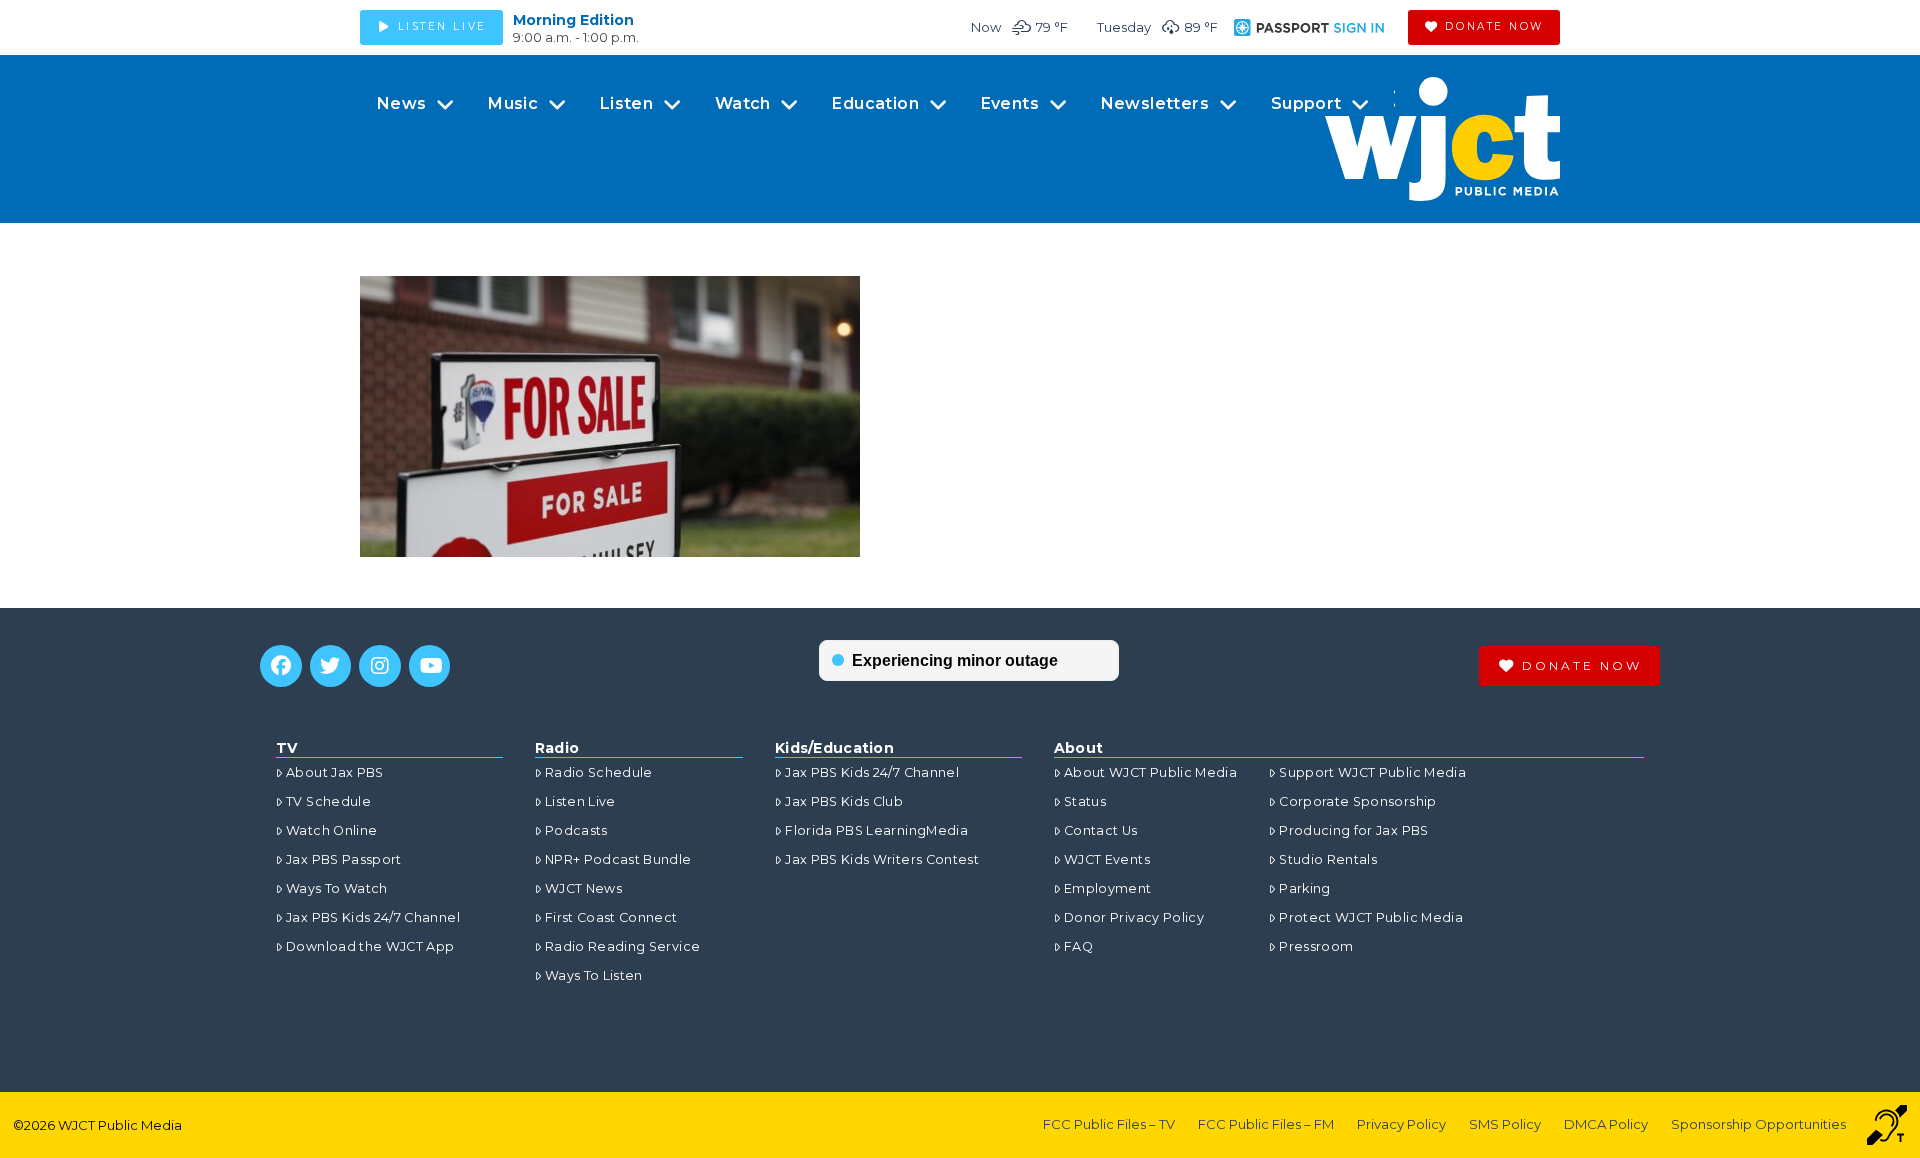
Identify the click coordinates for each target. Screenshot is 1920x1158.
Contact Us (1101, 830)
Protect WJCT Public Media (1371, 917)
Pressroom (1316, 946)
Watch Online (331, 830)
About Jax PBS (335, 772)
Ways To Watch (337, 888)
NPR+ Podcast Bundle (618, 859)
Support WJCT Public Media (1372, 772)
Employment (1108, 888)
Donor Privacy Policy (1134, 917)
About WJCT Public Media (1150, 772)
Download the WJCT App (370, 946)
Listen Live (580, 801)
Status (1085, 801)
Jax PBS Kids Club (844, 801)
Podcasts (576, 830)
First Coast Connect (611, 917)
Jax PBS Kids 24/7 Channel (373, 917)
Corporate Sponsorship (1357, 801)
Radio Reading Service (622, 946)
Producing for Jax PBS (1353, 830)
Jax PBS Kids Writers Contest (882, 859)
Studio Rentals (1328, 859)
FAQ (1078, 946)
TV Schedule (328, 801)
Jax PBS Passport (344, 859)
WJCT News (583, 888)
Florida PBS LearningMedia (876, 830)
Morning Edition (573, 20)
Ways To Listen (594, 975)
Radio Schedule (599, 772)
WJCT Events (1107, 859)
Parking (1304, 888)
|---|
THE TASK: The lines to return run from the one containing "First Coast Connect (611, 917)" through the last line of the material above. Please reproduce them exactly.

EXERCISE SOLUTION:
First Coast Connect (611, 917)
Jax PBS Kids 24/7 Channel (373, 917)
Corporate Sponsorship (1357, 801)
Radio Reading Service (622, 946)
Producing for Jax PBS (1353, 830)
Jax PBS Kids Writers Contest (882, 859)
Studio Rentals (1328, 859)
FAQ (1078, 946)
TV Schedule (328, 801)
Jax PBS Passport (344, 859)
WJCT News (583, 888)
Florida PBS LearningMedia (876, 830)
Morning Edition (573, 20)
Ways To Listen (594, 975)
Radio Schedule (599, 772)
WJCT Events (1107, 859)
Parking (1304, 888)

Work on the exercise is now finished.